When the degree of splitting of the S2 exceeds 70 to 80 ms, the right ventricular systolic pressure is extremely high and may exceed 80 mm Hg.

In patients with pulmonary branch stenosis, the intensity of P2 is increased, and, frequently, unilateral or bilateral continuous murmurs are appreciated.

In adults, the most common cause of obvious expiratory splitting of the S2 with increased intensity of P2 is precapillary or postcapillary pulmonary arterial hypertension.

In pulmonary hypertension, although the expiratory splitting is obvious, the degree of splitting is less than that expected from the degree of pulmonary hypertension

Paradoxical Split

recognized when splitting of the S2 during expiration is appreciated. And, during inspiration, the A2 P2 interval shortens, and the S2 may appear single .
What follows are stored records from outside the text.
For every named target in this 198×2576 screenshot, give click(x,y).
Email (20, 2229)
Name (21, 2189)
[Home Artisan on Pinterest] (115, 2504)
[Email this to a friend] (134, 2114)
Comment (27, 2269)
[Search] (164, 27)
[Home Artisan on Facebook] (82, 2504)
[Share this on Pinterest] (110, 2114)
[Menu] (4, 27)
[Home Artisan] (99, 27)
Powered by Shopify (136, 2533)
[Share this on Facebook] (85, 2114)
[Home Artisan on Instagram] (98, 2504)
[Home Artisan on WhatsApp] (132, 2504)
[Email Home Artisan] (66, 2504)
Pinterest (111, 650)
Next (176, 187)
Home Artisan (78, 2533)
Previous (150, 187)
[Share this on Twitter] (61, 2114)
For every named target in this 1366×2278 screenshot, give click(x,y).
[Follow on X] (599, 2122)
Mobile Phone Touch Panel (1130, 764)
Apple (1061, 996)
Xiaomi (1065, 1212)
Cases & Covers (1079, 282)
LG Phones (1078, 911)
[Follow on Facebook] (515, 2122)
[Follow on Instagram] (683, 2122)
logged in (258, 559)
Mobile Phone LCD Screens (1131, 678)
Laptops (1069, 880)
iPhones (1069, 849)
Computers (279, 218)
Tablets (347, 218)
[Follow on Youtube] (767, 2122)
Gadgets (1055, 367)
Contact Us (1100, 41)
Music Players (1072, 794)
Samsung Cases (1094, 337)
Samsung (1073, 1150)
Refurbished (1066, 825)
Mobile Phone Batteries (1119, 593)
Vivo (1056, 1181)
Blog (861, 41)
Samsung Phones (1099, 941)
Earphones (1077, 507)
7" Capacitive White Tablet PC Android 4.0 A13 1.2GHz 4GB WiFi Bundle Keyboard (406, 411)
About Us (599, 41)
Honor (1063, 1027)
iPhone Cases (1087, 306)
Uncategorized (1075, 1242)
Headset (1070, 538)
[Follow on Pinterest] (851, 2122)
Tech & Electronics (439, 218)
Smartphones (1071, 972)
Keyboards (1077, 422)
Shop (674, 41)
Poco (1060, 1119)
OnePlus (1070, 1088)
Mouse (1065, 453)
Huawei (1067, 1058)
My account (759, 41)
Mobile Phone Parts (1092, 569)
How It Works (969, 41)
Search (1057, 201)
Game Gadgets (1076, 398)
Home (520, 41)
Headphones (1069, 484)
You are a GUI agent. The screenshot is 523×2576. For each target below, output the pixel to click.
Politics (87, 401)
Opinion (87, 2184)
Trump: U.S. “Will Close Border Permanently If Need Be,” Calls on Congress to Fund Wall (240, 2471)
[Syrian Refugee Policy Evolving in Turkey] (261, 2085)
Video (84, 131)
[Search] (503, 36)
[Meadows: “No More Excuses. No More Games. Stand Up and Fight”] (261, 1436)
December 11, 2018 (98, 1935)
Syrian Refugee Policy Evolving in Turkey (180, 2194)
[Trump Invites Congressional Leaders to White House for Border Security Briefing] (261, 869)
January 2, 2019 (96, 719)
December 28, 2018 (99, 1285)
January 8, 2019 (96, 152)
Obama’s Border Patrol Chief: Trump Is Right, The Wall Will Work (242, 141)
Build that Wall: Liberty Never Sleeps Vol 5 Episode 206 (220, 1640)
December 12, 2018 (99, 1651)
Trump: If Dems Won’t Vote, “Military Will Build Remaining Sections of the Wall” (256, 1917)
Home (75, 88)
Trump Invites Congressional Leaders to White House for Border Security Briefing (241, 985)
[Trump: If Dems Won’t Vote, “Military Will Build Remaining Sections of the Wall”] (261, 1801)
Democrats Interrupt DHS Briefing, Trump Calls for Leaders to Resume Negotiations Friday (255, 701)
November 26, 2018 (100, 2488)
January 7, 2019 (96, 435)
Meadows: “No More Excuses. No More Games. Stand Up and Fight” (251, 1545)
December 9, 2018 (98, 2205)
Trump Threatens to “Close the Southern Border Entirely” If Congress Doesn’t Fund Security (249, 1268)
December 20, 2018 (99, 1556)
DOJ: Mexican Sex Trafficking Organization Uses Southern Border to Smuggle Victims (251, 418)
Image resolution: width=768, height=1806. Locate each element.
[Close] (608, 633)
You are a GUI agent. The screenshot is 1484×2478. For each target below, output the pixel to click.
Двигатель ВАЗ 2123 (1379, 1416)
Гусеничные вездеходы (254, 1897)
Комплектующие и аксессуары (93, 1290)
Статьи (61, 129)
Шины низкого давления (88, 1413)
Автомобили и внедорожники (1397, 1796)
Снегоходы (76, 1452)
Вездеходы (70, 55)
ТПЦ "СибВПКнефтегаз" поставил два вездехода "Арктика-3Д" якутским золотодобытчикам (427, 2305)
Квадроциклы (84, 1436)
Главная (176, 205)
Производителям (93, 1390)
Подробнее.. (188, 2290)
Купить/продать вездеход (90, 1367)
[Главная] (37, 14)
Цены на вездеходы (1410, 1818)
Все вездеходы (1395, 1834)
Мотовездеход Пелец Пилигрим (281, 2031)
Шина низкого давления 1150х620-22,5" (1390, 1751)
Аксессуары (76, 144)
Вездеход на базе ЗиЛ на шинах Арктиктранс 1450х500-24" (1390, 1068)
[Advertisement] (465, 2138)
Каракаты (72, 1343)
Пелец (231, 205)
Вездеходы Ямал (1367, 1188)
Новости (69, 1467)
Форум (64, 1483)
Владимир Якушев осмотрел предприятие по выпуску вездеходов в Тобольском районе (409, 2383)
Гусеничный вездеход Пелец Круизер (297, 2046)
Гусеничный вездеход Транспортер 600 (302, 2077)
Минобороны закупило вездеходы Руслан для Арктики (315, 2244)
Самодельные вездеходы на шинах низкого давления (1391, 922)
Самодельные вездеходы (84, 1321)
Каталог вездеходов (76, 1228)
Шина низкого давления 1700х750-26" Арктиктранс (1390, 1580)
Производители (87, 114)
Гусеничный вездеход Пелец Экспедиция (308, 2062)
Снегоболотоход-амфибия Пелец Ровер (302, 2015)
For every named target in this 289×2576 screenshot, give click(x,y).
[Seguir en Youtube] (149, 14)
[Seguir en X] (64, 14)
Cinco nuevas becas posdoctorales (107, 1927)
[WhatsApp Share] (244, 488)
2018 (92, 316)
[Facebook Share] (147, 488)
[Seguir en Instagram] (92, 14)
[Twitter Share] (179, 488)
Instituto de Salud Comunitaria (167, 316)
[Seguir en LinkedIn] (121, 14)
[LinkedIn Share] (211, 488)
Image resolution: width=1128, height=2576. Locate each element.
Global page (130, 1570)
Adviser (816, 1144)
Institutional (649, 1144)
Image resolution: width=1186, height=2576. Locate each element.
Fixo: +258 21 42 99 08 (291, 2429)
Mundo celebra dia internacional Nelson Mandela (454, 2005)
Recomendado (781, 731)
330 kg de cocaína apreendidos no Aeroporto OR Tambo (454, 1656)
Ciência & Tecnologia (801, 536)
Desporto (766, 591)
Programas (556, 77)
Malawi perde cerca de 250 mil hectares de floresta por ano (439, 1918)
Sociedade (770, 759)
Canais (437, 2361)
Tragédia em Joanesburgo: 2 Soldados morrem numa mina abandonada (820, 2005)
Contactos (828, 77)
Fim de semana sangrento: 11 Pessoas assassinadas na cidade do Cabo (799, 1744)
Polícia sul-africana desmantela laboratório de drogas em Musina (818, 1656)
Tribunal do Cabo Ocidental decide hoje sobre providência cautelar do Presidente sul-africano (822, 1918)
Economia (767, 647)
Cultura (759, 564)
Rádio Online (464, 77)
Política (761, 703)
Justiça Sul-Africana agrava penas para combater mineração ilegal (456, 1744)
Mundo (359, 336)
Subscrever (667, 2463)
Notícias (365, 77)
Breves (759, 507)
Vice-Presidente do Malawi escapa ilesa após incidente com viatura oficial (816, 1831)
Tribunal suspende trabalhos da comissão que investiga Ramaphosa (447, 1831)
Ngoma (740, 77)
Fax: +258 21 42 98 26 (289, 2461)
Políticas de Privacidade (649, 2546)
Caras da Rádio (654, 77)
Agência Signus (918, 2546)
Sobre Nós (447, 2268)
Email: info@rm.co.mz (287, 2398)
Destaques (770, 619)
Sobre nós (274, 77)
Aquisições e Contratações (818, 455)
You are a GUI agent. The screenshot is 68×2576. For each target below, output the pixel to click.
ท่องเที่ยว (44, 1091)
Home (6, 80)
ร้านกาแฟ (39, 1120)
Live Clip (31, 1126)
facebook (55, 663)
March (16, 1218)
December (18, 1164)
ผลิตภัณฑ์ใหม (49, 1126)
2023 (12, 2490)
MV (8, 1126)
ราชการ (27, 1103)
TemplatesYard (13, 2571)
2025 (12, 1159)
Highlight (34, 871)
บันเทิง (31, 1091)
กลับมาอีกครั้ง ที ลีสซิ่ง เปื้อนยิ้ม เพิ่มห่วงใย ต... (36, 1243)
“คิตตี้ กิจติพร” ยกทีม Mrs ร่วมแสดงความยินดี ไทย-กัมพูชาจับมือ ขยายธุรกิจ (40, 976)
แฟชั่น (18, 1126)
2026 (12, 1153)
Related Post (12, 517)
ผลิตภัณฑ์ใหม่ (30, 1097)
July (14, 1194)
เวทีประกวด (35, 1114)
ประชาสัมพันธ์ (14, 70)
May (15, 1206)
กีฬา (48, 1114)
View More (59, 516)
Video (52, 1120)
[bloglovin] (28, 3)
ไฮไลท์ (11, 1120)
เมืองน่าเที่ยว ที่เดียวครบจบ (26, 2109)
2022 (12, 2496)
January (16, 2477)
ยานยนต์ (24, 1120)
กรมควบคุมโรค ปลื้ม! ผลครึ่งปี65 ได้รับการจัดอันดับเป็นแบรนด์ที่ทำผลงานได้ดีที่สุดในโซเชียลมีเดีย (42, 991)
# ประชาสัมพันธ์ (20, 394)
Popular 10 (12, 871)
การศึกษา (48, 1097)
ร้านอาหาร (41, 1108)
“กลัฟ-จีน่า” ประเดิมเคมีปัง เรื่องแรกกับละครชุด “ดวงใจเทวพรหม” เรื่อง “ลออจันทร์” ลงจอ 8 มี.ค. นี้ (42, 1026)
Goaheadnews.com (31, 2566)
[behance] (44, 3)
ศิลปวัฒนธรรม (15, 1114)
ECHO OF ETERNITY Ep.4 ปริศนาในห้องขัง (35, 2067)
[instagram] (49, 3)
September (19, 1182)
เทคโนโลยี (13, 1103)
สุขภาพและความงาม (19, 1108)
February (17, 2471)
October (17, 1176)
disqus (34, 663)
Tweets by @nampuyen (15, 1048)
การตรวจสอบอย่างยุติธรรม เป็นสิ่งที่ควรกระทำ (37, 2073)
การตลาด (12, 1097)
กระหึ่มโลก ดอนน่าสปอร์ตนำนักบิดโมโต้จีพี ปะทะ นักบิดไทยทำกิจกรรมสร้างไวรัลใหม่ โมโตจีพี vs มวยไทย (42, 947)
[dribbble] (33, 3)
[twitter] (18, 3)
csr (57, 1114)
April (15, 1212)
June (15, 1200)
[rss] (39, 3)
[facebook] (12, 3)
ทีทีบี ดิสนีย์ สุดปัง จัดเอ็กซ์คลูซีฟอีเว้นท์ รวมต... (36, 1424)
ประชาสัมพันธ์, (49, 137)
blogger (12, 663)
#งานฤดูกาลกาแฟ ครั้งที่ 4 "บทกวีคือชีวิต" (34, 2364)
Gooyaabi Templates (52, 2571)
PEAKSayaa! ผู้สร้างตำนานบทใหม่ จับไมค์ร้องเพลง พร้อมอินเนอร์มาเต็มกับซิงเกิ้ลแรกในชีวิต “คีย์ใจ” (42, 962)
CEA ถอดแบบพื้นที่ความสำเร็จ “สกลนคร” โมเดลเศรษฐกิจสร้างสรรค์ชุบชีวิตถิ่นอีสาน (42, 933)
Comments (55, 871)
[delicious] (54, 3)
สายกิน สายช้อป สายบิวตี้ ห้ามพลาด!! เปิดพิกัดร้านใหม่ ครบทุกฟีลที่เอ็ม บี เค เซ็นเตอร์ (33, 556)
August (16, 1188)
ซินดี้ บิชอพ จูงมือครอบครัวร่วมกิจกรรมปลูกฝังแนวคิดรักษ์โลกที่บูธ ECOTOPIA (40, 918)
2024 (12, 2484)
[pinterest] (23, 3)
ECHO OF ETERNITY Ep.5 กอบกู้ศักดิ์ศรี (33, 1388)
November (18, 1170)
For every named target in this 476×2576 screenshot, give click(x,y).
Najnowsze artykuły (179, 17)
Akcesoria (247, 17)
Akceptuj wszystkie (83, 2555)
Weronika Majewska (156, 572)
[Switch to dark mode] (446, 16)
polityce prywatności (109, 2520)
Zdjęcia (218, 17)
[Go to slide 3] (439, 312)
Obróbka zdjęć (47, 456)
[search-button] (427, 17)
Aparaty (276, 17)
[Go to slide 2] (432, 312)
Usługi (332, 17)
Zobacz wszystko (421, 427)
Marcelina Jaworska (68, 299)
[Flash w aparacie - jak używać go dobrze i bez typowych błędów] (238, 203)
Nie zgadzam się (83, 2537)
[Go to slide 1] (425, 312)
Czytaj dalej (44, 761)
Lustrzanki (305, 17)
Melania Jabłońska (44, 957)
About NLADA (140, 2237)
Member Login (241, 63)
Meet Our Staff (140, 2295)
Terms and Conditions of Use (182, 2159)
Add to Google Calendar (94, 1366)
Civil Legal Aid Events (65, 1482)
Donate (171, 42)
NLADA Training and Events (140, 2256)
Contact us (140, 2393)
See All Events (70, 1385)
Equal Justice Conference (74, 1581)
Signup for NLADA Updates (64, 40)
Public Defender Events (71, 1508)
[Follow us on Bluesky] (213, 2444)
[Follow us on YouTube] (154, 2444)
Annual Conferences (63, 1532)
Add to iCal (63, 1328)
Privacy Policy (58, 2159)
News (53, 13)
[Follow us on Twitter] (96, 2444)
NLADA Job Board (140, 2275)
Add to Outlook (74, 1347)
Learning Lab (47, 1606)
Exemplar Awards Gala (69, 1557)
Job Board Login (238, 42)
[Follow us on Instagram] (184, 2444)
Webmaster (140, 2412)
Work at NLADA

The sequence is reversed, with P2 preceding A2 during expiration.

During inspiration, P2 moves toward A2, and the splitting of the interval narrows.

The reversed splitting of the S2 may occur because of a delay in the electrical activation of the left ventricle, which results in a delay in the onset and completion of left ventricular ejection.

The most common cause of reversed splitting of the S2 is left bundle branch block, which is associated with a prolonged electromechanical interval.

Right ventricular ectopic beats and right ventricular pacing produce a delay in the onset of left ventricular contraction and result in reversed splitting of the S2.

The Wolff-Parkinson-White syndrome with right ventricular preexcitation is associated with reversed splitting of the S2.

Reversed splitting of the S2 may occur owing to prolongation of the left ventricular ejection time, resulting from selective increase in the left ventricular forward stroke volume or a marked increase in resistance to left ventricular ejection.

A selective increase in left ventricular forward stroke volume can occur in patients with significant aortic regurgitation or with patent ductus arteriosus with a large left-to-right shunt.

Increased resistance to left ventricular ejection occurs in patients with significant aortic stenosis and obstructive hypertrophic cardiomyopathy.

In patients with aortic stenosis, reversed splitting in the absence of left bundle branch block indicates hemodynamically significant aortic stenosis.

Poststenotic aortic root dilatation is associated with a decrease in the impedance in the

systemic vascular bed; delayed A2 can occur, which may contribute to the reversed splitting of the S2 .

Single Second Heart Sound

Single S2 may result from the absence of either of the two components of the S2 or from the fusion of A2 and P2 without the inspiratory splitting.

The most common cause of an apparently single S2 is the inability to hear the faint pulmonic component because of chronic obstructive lung disease, obesity, or even normal but accentuated respiratory noise.

Another common cause of single S2 is advanced age and most likely occurs because of a decreased inspiratory delay in P2, rather than a delayed A2.

Decreased inspiratory delay of P2 probably results from a decreased right-sided hangout interval related to aging changes in the pulmonary artery compliance.

However, all conditions that can delay A2 may produce a single S2 when the splitting interval becomes less than 30 ms.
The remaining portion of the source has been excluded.